The Sylvan Lake Improvement Association wishes to thank the following people for their special contributions to the production of this historical project; Bill Bartz, Terri Borst, Jean Hamilton, Dave Hamm, Donn Hamm, Sally Harper, Rich Mirock, Jeanne Peterson and Victor Wallrab.
We also acknowledge with gratitude the aid of the many individuals who volunteered their photos and knowledge towards the preparation of this book.
No acknowledgment for this historical review of Sylvan lake can be complete without the recognition of the long term contributions and commitment of this community of families.
Why do we, an unincorporated small private lake community have, or even want, a printed history? The reason is that we believe the Sylvan Lake community, its residents and its history are truly special. We want to reflect on what made this area special and to keep the spirit alive for the years to come. We are proud of where we have been and where we are going. Volunteer efforts of many residents have shaped the community and continue to keep it alive and keep it so special. So this history is a tribute for all who helped create Sylvan Lake’s past, present and future. It is impossible to mention everyone’s name and accomplishments, so we apologize for omissions. This document was compiled in 1991 from a prior history written by Vic Wallrab published in 1970, the minutes of the Sylvan Lake Improvement Association and Garden Club, and memories of many residents. A special thanks goes to Jean Hamilton who started this project and the officers of the Improvement Association and Garden Club. To quote Sally Harper, “The cares of population encroachment, pollution and traffic are easily forgotten as one turns off Midlothian and proceeds over the dam into this oasis of beauty and tranquility.”
Sylvan Lake, a small private lake and subdivision of about 180 homes, was the first man-made lake in northern Illinois. The lake was created and the surrounding area developed by Mr. August Schwerman in 1923 and 1924. Originally it was a slough containing springs and a flowing stream. Mr. Schwerman dammed the stream and the lake formed. Others interested in land development observed the results and quickly followed suit. Countryside and Forest Lake were among them.
The story of Sylvan Lake could hardly be told without telling some of the historical background of the August Schwerman family. August’s father Henry was born in Hanover, Germany, February 25, 1833. He left his farm in 1854 to find his fortune in America. He bought forty acres of wild land in Fremont Township and worked so industriously that by 1891 he owned two-hundred and forty-five acres.

________

• [Things to do]:
**a)** According to the Sylvan Lake history, why does the community want a printed history? Answer in one to three sentences.
**b)** Do these statements agree with the Sylvan Lake history? Answer yes or no for each and quote the deciding words.
(i) The lake formed after a stream was dammed.
(ii) The document was compiled in 1970.
(iii) Henry Schwerman first bought two hundred and forty-five acres in Fremont Township.
The items that follow come from a separate source and are unrelated to the Sylvan Lake history.

________

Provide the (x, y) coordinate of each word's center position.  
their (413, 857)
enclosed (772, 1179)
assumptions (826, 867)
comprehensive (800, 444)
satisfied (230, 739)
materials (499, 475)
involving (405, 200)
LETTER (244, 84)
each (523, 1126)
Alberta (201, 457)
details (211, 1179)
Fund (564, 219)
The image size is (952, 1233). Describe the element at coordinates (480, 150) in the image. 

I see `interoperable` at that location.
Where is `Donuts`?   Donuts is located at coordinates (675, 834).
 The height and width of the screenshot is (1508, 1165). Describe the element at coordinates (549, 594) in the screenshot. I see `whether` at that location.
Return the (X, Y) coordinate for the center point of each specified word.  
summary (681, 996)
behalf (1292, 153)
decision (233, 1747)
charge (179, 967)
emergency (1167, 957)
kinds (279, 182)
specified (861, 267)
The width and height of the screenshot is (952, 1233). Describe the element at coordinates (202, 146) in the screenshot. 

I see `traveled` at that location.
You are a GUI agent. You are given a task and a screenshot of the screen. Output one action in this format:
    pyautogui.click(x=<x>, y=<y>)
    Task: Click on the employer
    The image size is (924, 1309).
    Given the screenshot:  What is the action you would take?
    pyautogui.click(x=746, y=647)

________

• [List of solutions]:
**a)** The community believes that Sylvan Lake, its residents and its history are truly special. It wants to reflect on what made the area special and keep that spirit alive for the years to come. The history also serves as a tribute to everyone who helped create Sylvan Lake's past, present and future.

**b)**
(i) Yes: "Mr. Schwerman dammed the stream and the lake formed."
(ii) No: "This document was compiled in 1991"
(iii) No: "He bought forty acres of wild land in Fremont Township"